Angetrieben durch Freunde, die bereits über ihren Alltag zwitschern, werde ich nun auch zu einem “Twitterer”. Auf der Startseite von twitter.com empfängt mich ein kleines Vögelchen mit Knopfaugen auf einem geschwungenen Ast. Den Text gibt es auf Englisch oder Japanisch – in diesen Sprachräumen finden sich die meisten Nutzer. Ich melde mich an und muss die gängigen persönlichen Angaben machen, wie ich sie auch schon von anderen Internetplattformen wie “Facebook” kenne. Ob ich Freunde suchen will? Klar, die haben mich ja erst dazu gebracht. Mit einem Klick auf das Feld “Follow” sehe ich ab jetzt jede Kurznachricht, die meine Freunde ins Internet zwitschern. Wochenendplanung, Fußball, Uni-Muffel: Im Nu bin ich auf dem neuesten Stand. Ich sitze vor meinem Computer in Buenos Aires und grinse – obwohl meine Freunde mehrere 1000 Kilometer weit weg in Deutschland sind, bin ich plötzlich mitten in ihrem Leben, lese Dinge, die sie mir sonst persönlich erzählt hätten. “Twitter” als Guckrohr in die Köpfe meiner Freunde.
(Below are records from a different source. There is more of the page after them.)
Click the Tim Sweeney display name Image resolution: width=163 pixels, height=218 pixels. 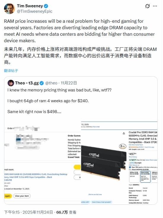pyautogui.click(x=30, y=6)
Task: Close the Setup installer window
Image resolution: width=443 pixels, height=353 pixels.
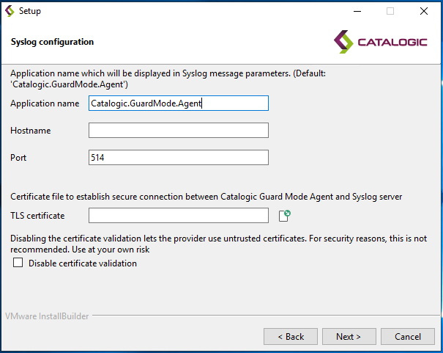Action: [424, 11]
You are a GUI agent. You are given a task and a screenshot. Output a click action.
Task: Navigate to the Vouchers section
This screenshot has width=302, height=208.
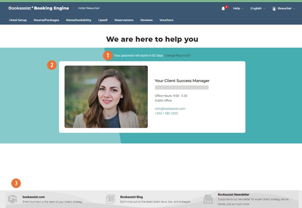click(166, 20)

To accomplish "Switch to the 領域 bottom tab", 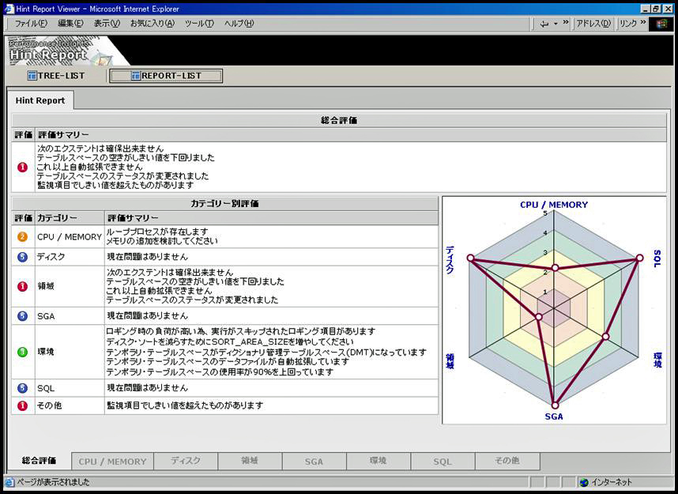I will 250,461.
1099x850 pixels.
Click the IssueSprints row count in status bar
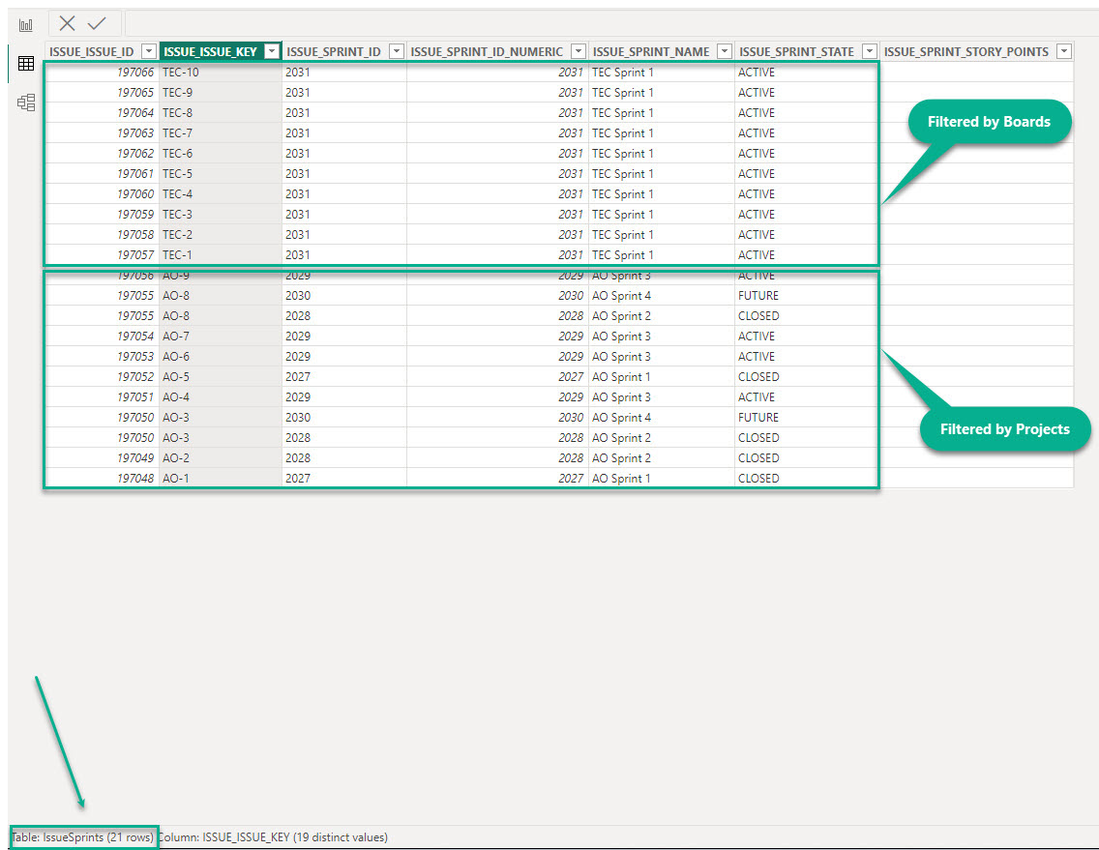point(83,837)
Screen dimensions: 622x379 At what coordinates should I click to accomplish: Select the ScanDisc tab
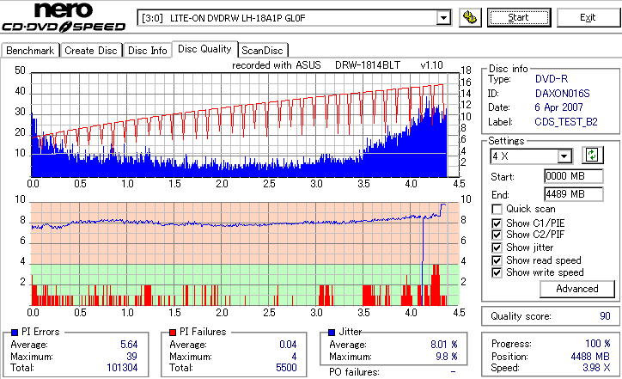click(x=262, y=51)
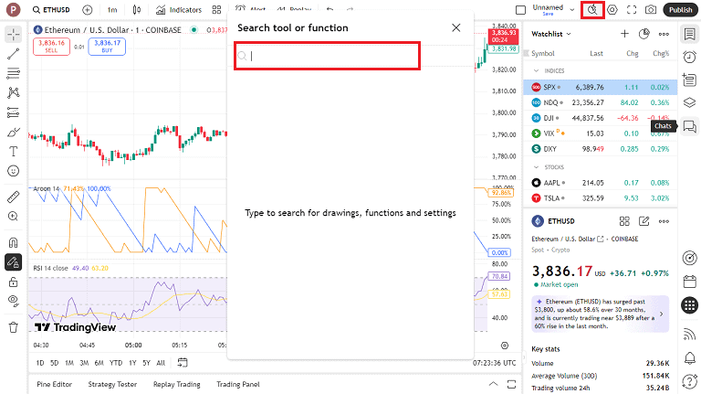Open the Quick Search magnifier icon
The width and height of the screenshot is (701, 394).
[x=592, y=10]
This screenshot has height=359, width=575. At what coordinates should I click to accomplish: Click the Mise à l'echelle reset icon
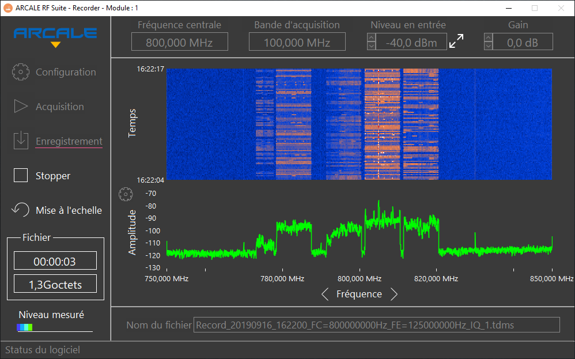(x=21, y=210)
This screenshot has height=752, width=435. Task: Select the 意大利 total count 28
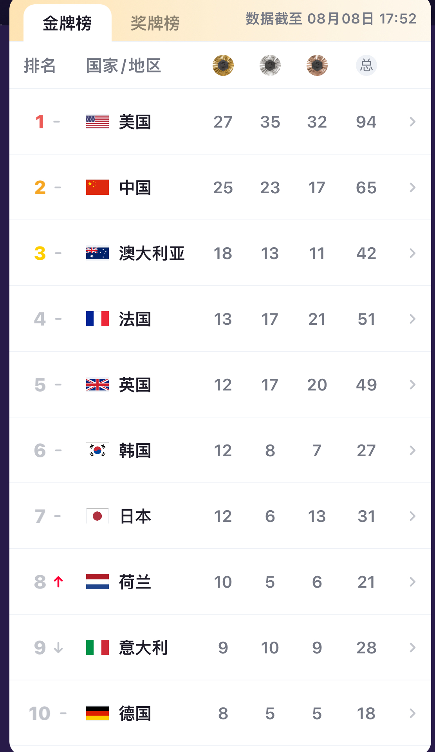pos(366,648)
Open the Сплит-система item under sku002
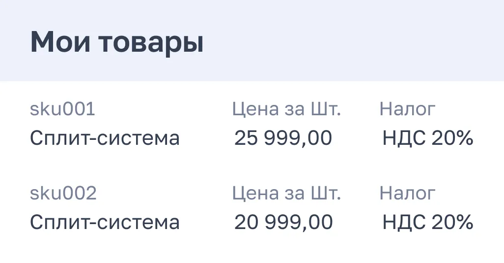This screenshot has height=263, width=504. (105, 223)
“What are you doing?”, fragt mich die Plattform, darunter ein Kästchen mit exakt 140 Zeichen. Ich “twittere” meinen ersten Beitrag, auf Englisch, ganz international. Ich schreibe über meinen Tag, und frage mich, wer das wohl lesen wird. Doch schon am nächsten Tag habe ich drei “Follower”, also andere Nutzer, die meine Nachrichten lesen. Mein gezwitschertes Liedchen wurde gehört.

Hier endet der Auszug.